For more information, please see: Link
Structure and Basement
Foundation
% of Foundation Not Visible: 40%
Evidence of Seismic Protection: Present
Building Configuration: Basement, Crawl space
Foundation Description: Poured concrete
Signs of seismic protection noted during inspection. This inspection is not a cohesive analysis of seismic engineering, but I do look for signs of seismic protection.
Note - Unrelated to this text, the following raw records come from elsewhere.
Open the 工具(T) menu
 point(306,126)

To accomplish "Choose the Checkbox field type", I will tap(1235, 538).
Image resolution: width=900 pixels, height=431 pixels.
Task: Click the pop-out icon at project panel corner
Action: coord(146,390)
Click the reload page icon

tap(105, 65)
Floor, Wall and Ceiling Framing
Wall Framing: 2x6
Wall Sheathing: Plywood
Floor Framing: 2x10
Sub-Floor Material: Plywood
Ceiling Framing: Bottom cord of truss
Basement
Partial, Finished
Basement Moisture
Waterproofing Noted - Foundation Fabric
During inspection of the foundation in the crawlspace, I noted a waterproofing fabric system for the foundation to help keep the basement dry. This is often a dimpled waterproofing mat. Inquire with the seller for any additional information regarding the scope and extent of moisture and damp control measures for the basement.
Crawl Space
General Crawl Space
Crawl Space: Present
Crawl Space Access
Method of Inspection: Crawled
During inspection of the crawl space, every effort is made to inspect the entire space. However, sometimes access/visibility to some areas/systems can be restricted by pipes, ducts, sub-floor insulation, and construction techniques. Any such limitations encountered during this inspection will be listed here:
- No obstacles, fully crawled
Vapor Barrier
Vapor Barrier Material: Concrete
Crawl Space Ventilation
Ventilation Method: Exterior wall vents
Posts and Footings
Standard
Insulation
Insulation Type: Fiberglass
Moisture Conditions
No water was visible or present at the time of inspection
Laundry Facilities
Dryer Facilities
Power Source: Electric
Exhaust Duct: Ducted to Exterior
The dryer exhaust ductwork may be dirty and should be cleaned to create a baseline for future maintenance. This is important regular maintenance to eliminate a potential fire hazard.
Laundry Sinks
Tested
Laundry Ventilation
Type: Laundry fan
Consider installing a programmable timer for fans so they run after use.